While the Kickoff style has the advantage of not overwhelming new users with options, more experienced users may prefer to switch to the Classic menu, where they can see all the installed applications. Fortunately, they can easily do so by right-clicking the stat menu and selecting the appropriate item on
the menu.
However, in their relief at being back in familiar territory, they may either miss the second item on the menu, Application Launcher Menu Setting, or wonder how this awkward noun phrase might apply to them. Either way, they are missing a utility that the Classic menu badly needs. The item opens a small dialog in which you can edit whether menu items list application names, functions, or both. Even better, the dialog gives the Classic menu the same views as the Kickoff menu.
The dialog would be enhanced by a search field, and by being visible in the Classic menu. All the same, together with the menu editor — available from the same right-click menu — the dialog allows you to do the edit of the Classic menu that KDE 4 should have come with.
Desktop special effects
Since compositing window managers are the latest craze for dragging down system performance, perhaps no one should be surprised that KWin, the KDE windows manager, adds its own special effects in the desktop’s newest version. Available from System Settings -> Desktop -> Desktop Effects.
The available effects tend to be under-documented, but, as the hint at the top of the window suggests, you can usually figure out what each does by its settings. The effects vary from the cosmetic (Dim Inactive Windows, Translucency) through the frivolous (Explosion, Fall Apart), to the practical (Magnifier, Zoom).

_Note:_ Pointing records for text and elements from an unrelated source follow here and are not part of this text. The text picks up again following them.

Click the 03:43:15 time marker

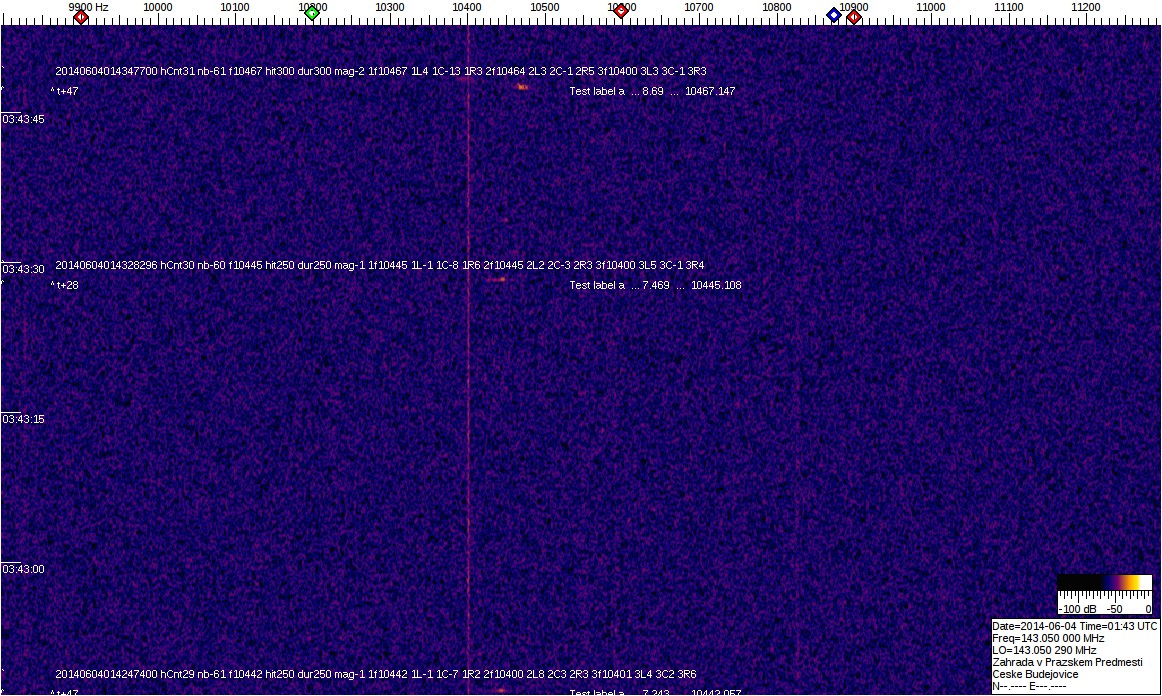(x=23, y=419)
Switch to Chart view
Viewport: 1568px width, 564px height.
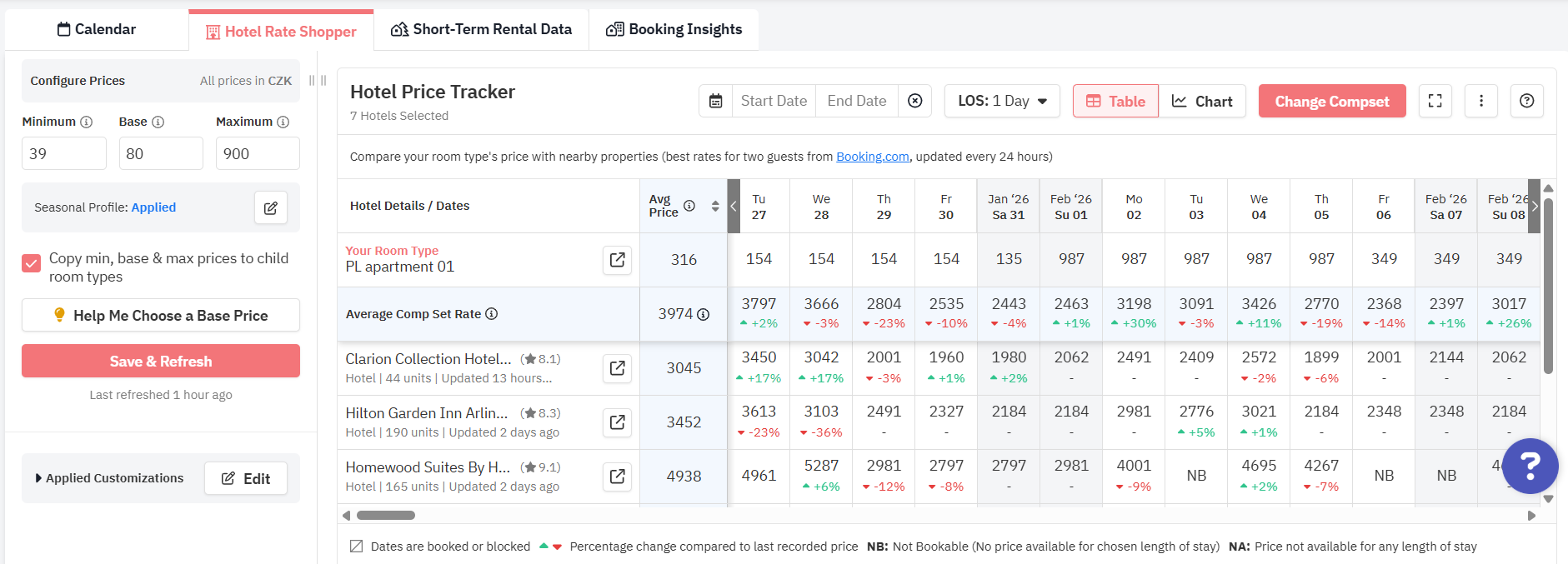point(1201,101)
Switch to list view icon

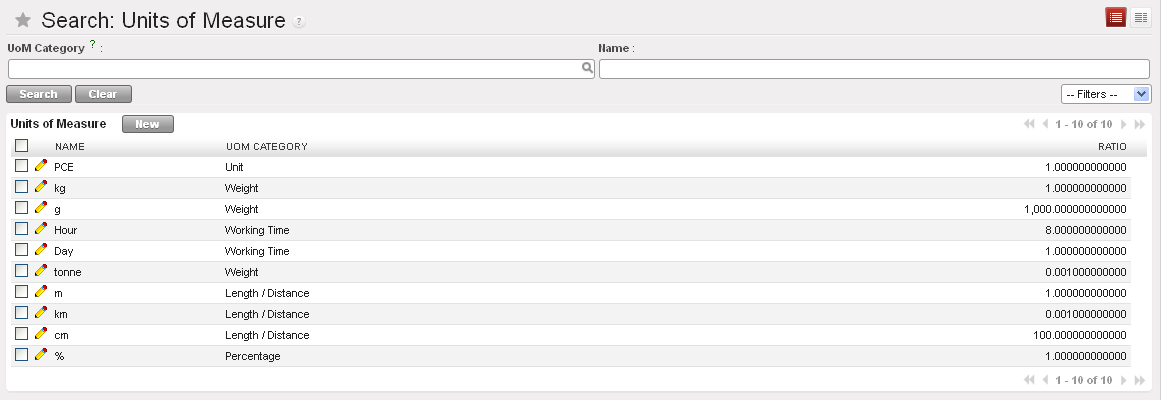pyautogui.click(x=1116, y=18)
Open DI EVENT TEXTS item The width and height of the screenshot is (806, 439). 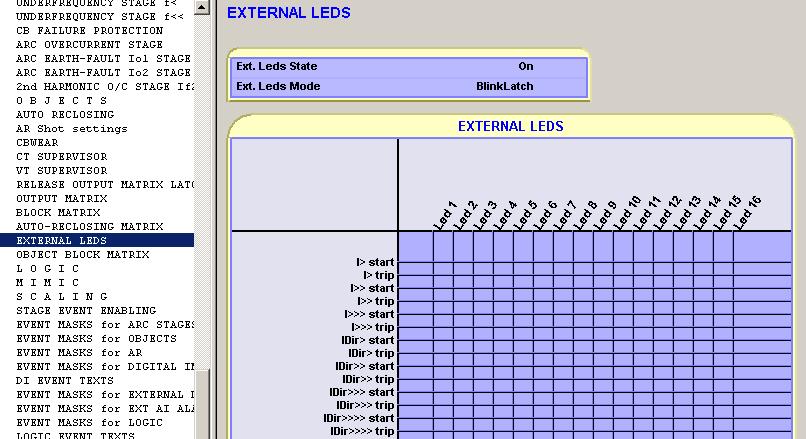click(x=65, y=381)
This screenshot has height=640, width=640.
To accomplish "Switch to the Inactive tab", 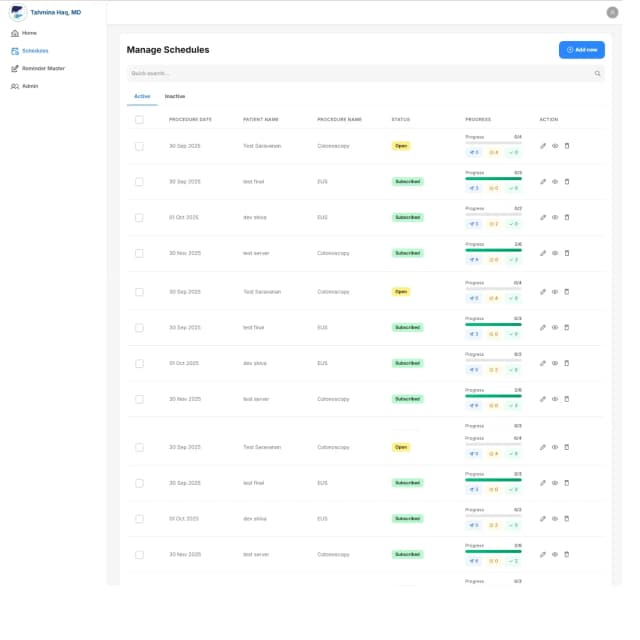I will (175, 96).
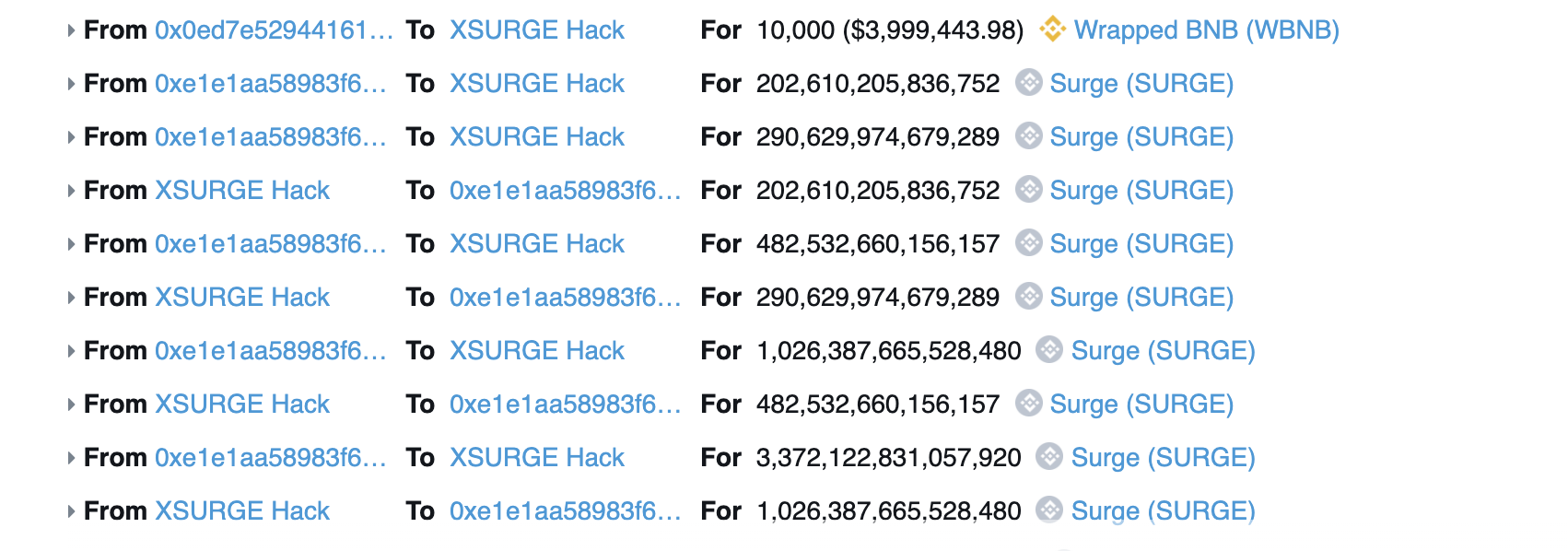Click Surge icon for 202,610,205,836,752 sent from XSURGE Hack
The image size is (1568, 551).
[1028, 190]
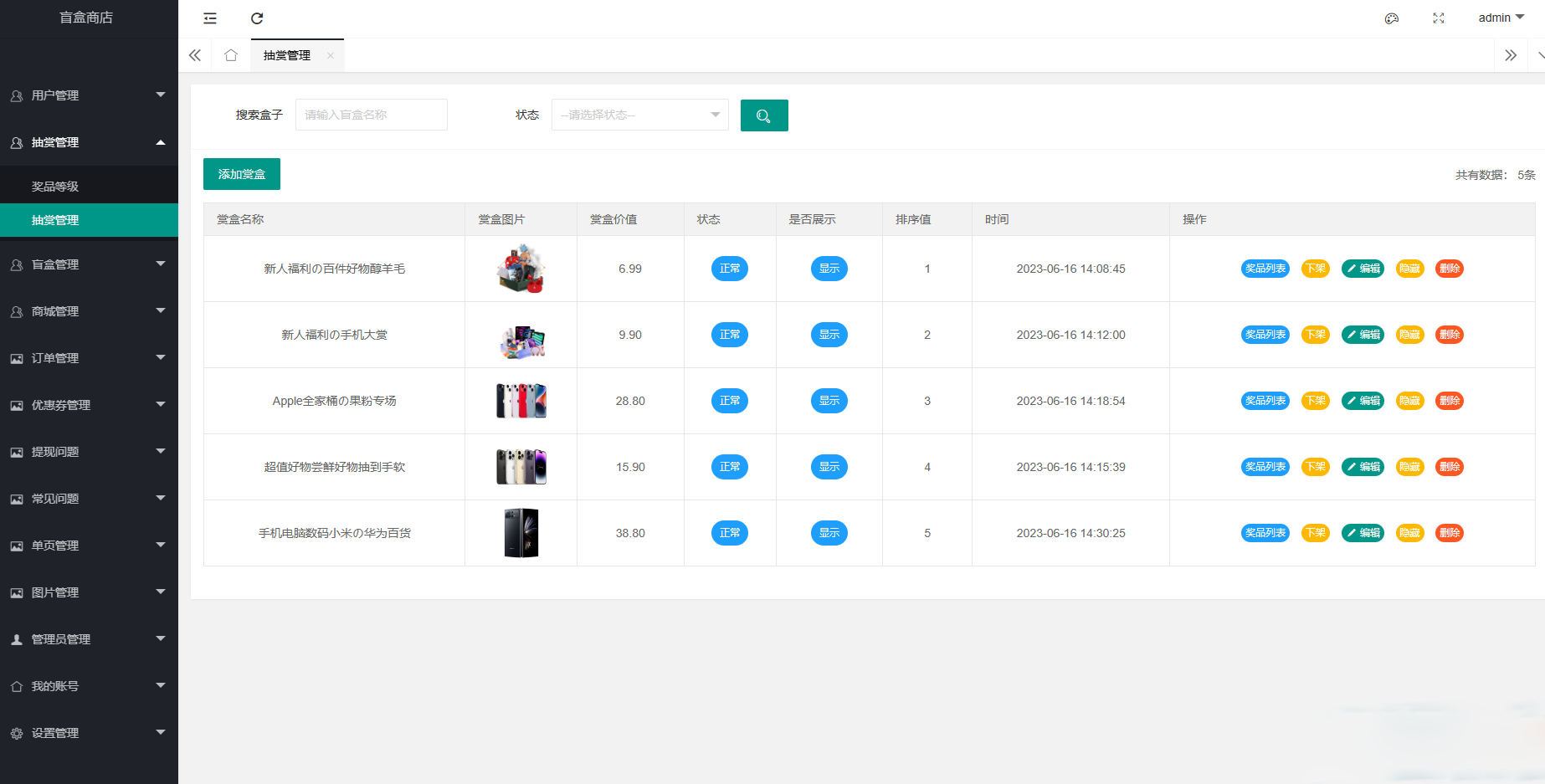
Task: Open the 状态 selection dropdown
Action: pyautogui.click(x=639, y=115)
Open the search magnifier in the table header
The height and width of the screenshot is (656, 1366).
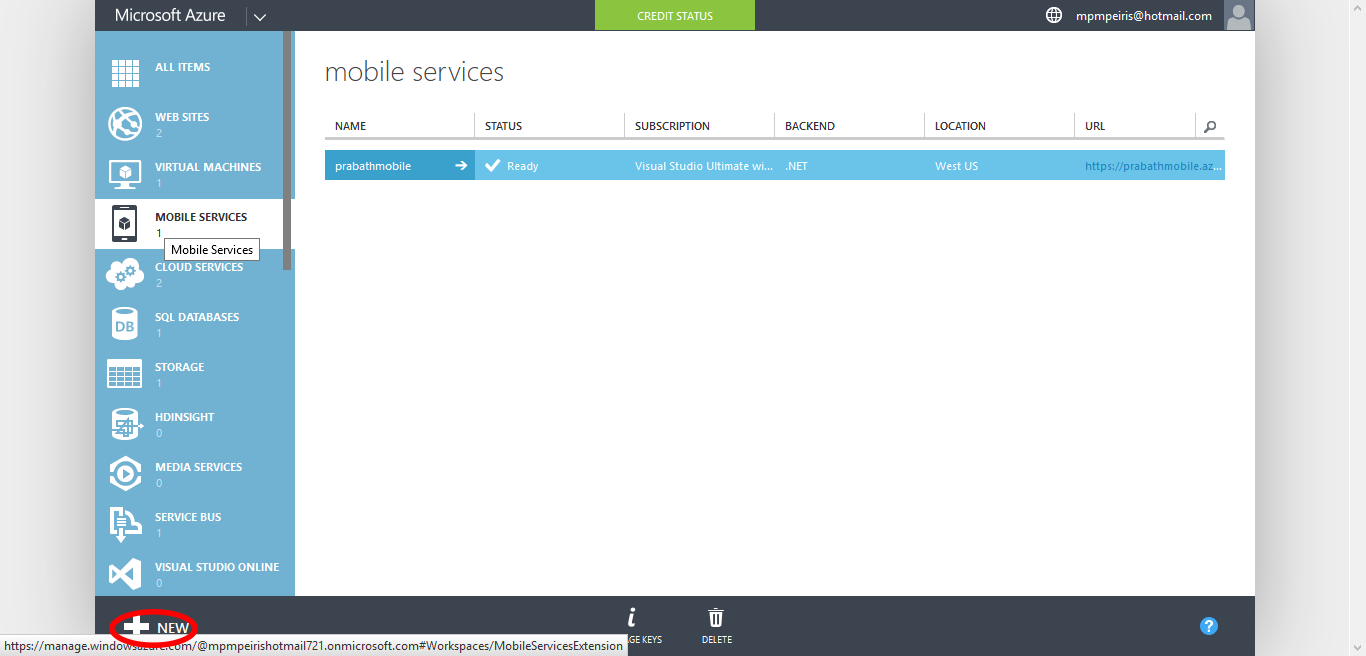(1209, 126)
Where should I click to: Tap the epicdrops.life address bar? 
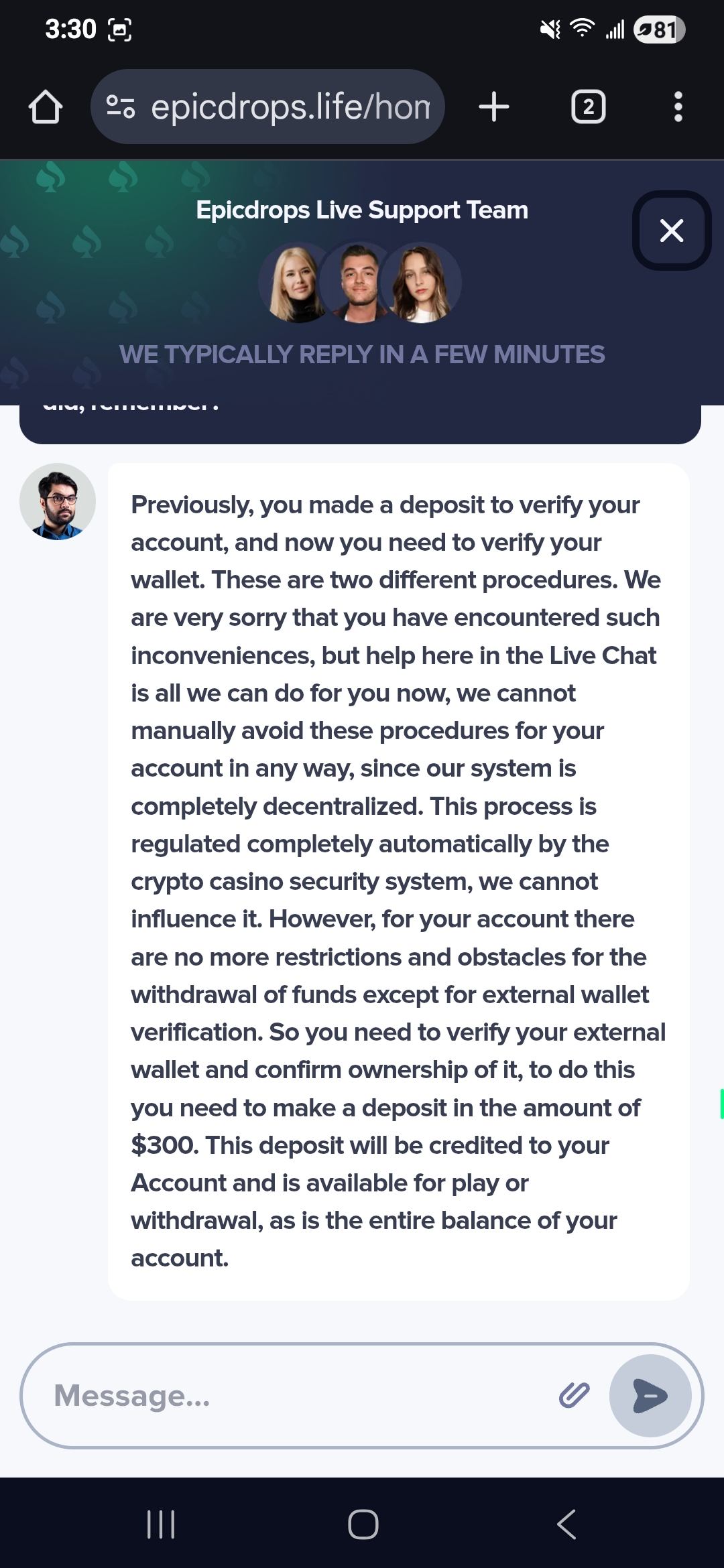click(x=290, y=107)
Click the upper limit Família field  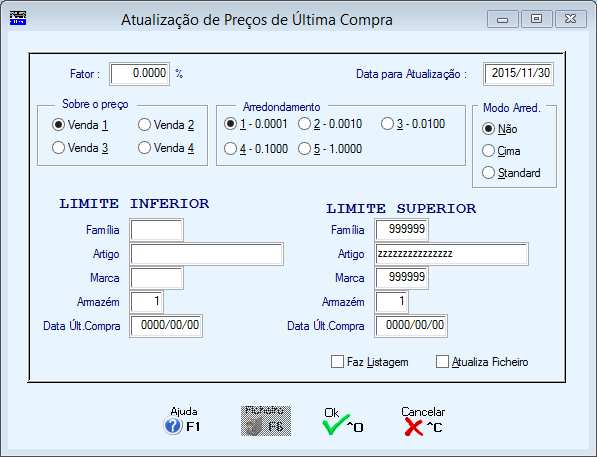tap(401, 230)
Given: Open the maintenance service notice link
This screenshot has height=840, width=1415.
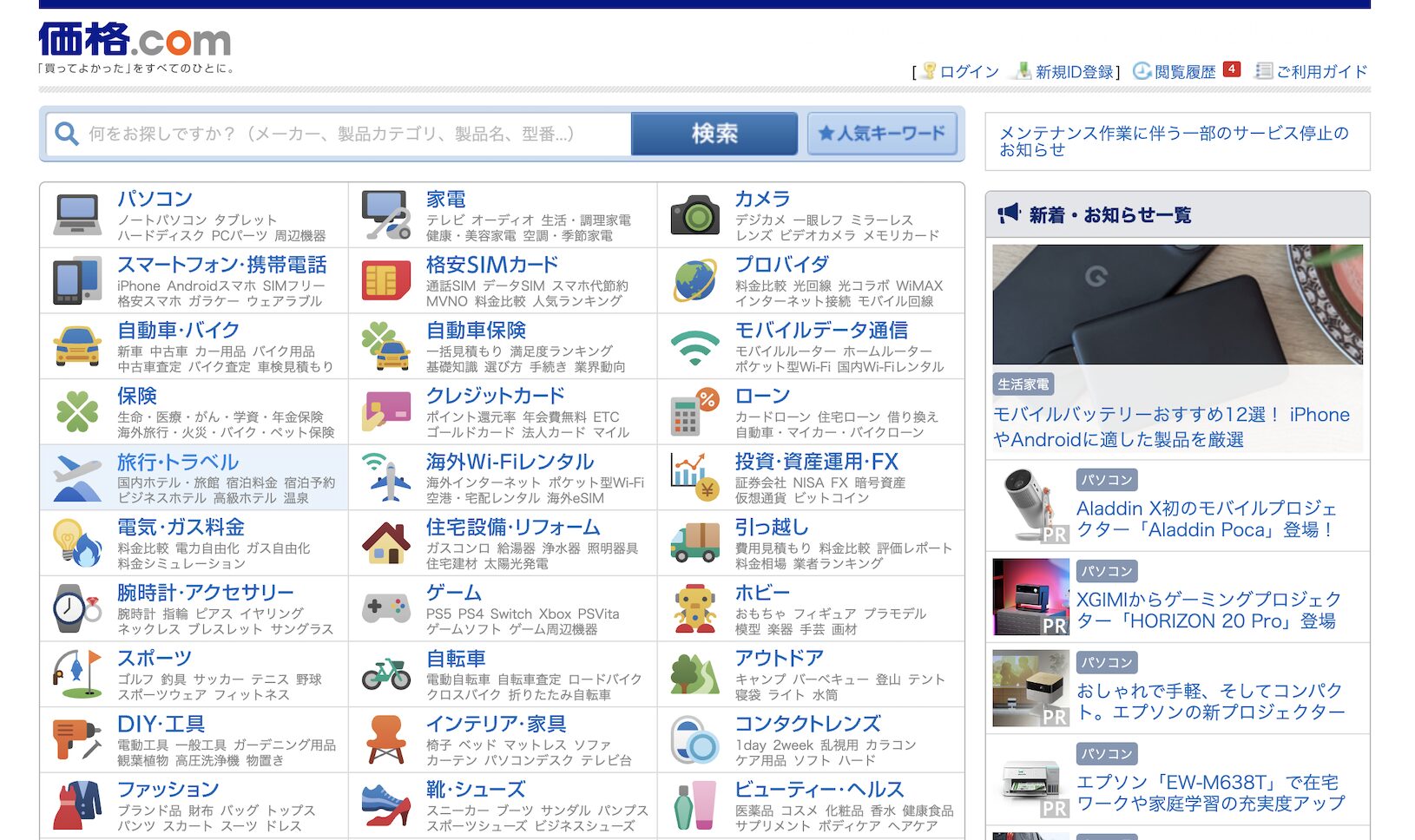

Many effects require a keyboard layout with a meta key (an additional control key), and enabling special effects is a noticeable drag on system, even with a gigabyte of RAM. Still, I suspect that more will be written as KDE 4 moves through its release cycle. Meanwhile, KWin has made a good start in variety and usefulness.
Just the beginning
This list only begins to describe some of the features of the new KDE. A desktop by definition is a large application. And when as many changes have been made as in KDE 4, you can fill two thousand words just listing them. I could easily have replace some of the items here with mention of the Lancelot menu widget, the Gwenview graphics viewer and the Okular document viewer, the Dolphin file manager, or any of dozens of other possibilities.
But why spoil your fun? KDE 4 has lot of room for improvements, and the odds are that it won’t completely fill its potential until about version 4.3. Meanwhile, what’s already in the new version pushes at the borders of usability and desktop design from every angle imaginable. Besides being a polished environment for routine work, KDE 4 is probably the most interesting program to explore since OpenOffice 2.0, so enjoy your own journey on the route. You’re sure to find things that annoy you, but even more that you’ll appreciate.